- [TASK OBJECTIVE]
In the article about the Horahora hall, which family donated the land next to the school?

- [DOCUMENT SEGMENT]
--- begin ---

Hall provides hub for small community
A chainsaw divided a hall but not the community reports Mike Bain for our Built To Last series.
The sound of splintering wood could be heard as the chainsaws ripped through the middle of the Oreipunga Settlers Hall in 1972.
Half the hall was loaded onto the back of a truck and transported to a piece of donated land next to the Horahora School.
No, this was not neighbours at war, as the community made the decision to move the hall alongside the school to become a focal part of the community.
The truck returned to the Oxenham property where the other half of the hall remained and moved it to Horahora.
At the time of putting it back together an additional six metres were added and a stage built later.
The Boulton family, whose farm bordered the school, generously donated the land not just for the hall but enough for three tennis courts and a car park to be built.
The original hall hosted many social events, allowing the bashful farm boy to pluck up enough courage to ask a member of the fairer sex for a twirl on the dance floor.

--- end ---

- [INFORMATION GIVEN]

--- begin ---

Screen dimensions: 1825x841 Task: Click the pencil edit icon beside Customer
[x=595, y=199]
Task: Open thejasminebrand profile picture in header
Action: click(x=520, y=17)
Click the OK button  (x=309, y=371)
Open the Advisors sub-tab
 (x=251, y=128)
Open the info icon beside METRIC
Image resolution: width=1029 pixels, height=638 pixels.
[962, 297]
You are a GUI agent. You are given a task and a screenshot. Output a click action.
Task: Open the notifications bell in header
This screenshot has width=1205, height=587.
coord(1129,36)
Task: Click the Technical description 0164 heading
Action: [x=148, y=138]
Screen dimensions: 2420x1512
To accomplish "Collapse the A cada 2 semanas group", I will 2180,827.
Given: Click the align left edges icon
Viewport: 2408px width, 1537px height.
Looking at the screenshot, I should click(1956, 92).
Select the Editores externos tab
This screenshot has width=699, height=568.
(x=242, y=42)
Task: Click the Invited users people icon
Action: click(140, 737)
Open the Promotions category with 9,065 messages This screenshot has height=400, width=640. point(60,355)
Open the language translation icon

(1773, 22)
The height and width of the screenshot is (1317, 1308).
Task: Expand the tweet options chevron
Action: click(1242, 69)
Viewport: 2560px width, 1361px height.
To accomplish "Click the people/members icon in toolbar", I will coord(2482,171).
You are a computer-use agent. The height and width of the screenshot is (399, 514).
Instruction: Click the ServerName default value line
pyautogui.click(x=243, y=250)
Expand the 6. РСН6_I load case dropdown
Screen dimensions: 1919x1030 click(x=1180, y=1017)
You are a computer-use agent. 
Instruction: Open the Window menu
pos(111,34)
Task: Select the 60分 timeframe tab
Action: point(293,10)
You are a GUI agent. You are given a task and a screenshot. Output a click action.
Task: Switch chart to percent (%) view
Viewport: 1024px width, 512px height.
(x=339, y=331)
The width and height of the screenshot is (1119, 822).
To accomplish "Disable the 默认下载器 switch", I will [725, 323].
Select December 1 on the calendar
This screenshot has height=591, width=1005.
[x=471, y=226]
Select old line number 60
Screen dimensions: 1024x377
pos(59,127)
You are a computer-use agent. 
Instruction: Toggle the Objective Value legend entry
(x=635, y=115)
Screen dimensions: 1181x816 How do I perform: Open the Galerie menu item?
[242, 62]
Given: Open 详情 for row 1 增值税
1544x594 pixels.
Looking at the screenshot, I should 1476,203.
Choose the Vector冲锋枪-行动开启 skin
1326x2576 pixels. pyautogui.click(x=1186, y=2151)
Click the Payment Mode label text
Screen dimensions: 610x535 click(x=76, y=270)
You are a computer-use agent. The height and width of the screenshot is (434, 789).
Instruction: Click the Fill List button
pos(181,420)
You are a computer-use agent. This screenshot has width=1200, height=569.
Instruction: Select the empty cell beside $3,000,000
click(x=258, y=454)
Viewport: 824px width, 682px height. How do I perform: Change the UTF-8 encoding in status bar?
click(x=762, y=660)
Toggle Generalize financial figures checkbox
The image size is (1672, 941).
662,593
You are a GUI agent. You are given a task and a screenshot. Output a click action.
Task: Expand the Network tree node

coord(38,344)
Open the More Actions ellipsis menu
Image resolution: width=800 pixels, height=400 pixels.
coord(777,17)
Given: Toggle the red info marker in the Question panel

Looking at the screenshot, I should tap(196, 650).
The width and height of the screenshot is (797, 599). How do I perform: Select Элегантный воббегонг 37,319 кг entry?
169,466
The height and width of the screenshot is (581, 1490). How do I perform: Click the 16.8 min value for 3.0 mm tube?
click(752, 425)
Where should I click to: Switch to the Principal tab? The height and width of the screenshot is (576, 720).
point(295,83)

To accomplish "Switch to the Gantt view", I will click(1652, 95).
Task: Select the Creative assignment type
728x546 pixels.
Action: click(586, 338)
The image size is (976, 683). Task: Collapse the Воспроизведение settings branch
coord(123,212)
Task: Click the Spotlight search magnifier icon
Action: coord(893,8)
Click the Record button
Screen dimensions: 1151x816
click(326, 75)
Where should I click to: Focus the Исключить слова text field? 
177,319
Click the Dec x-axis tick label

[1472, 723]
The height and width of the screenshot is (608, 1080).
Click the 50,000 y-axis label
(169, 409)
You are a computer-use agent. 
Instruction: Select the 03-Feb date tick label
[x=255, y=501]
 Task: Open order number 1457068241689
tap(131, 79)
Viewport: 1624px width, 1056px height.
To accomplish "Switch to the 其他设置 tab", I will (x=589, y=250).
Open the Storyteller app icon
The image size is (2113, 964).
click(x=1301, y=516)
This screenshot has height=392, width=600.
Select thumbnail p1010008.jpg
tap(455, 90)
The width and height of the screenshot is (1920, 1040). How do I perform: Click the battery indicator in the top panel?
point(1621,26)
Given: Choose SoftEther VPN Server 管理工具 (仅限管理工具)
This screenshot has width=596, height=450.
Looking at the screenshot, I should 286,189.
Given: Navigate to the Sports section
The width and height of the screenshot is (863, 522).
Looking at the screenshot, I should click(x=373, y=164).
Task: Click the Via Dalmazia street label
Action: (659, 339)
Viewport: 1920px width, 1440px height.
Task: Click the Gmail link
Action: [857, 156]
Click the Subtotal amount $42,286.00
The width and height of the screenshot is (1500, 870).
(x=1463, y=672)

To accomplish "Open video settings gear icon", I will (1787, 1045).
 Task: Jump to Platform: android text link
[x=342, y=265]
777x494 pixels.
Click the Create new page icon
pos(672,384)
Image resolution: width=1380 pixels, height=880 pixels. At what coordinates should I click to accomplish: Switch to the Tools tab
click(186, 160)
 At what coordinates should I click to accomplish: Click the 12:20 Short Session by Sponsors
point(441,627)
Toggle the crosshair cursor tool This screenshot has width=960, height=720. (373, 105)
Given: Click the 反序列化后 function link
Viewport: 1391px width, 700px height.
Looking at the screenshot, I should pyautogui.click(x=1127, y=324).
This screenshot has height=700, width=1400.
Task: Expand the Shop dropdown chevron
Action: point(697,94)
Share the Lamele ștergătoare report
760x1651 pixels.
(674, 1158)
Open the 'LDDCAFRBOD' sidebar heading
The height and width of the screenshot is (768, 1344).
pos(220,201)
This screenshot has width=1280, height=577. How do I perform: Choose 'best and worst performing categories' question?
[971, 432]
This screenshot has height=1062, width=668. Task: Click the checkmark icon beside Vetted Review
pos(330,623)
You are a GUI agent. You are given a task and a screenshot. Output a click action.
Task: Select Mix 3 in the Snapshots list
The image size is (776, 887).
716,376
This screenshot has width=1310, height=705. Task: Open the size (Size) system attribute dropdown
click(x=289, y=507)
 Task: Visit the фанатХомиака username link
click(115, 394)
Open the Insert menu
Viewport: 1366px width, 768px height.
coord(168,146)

--- end ---

- [RESPONSE FOR THIS EXERCISE]
The Boulton family, whose farm bordered the school, donated the land.